* **What to work on**
Extract the lines below word for word, leaving out the pictures.

>> BEGIN

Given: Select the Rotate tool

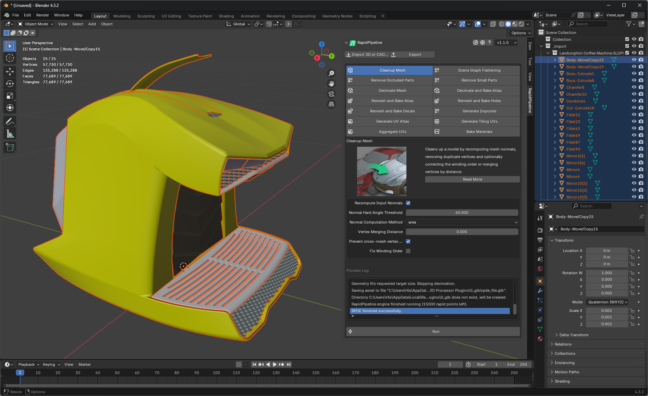Looking at the screenshot, I should point(10,83).
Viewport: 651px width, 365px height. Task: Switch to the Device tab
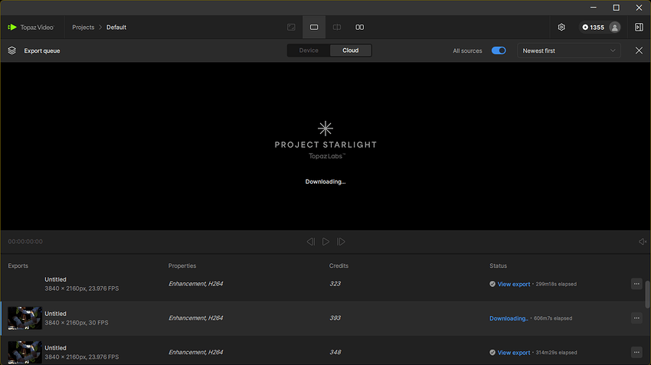point(309,51)
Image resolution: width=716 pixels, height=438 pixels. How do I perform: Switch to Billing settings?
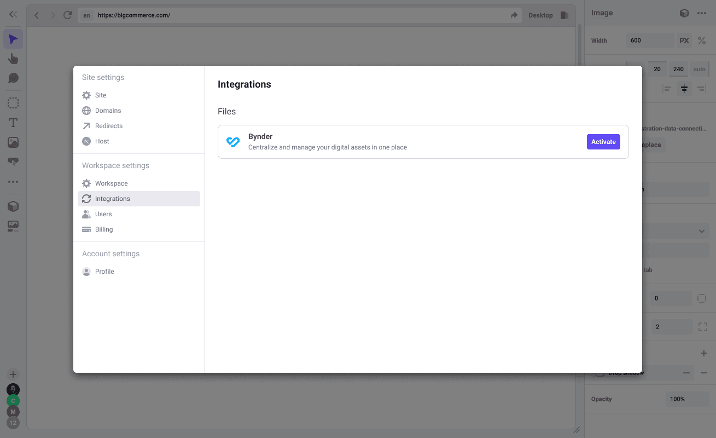point(103,229)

>> END

* **Finished exercise**
Given: Select the Rotate tool

Looking at the screenshot, I should point(10,83).
Viewport: 651px width, 365px height. Task: Switch to the Device tab
point(309,51)
Image resolution: width=716 pixels, height=438 pixels. How do I perform: Switch to Billing settings?
point(103,229)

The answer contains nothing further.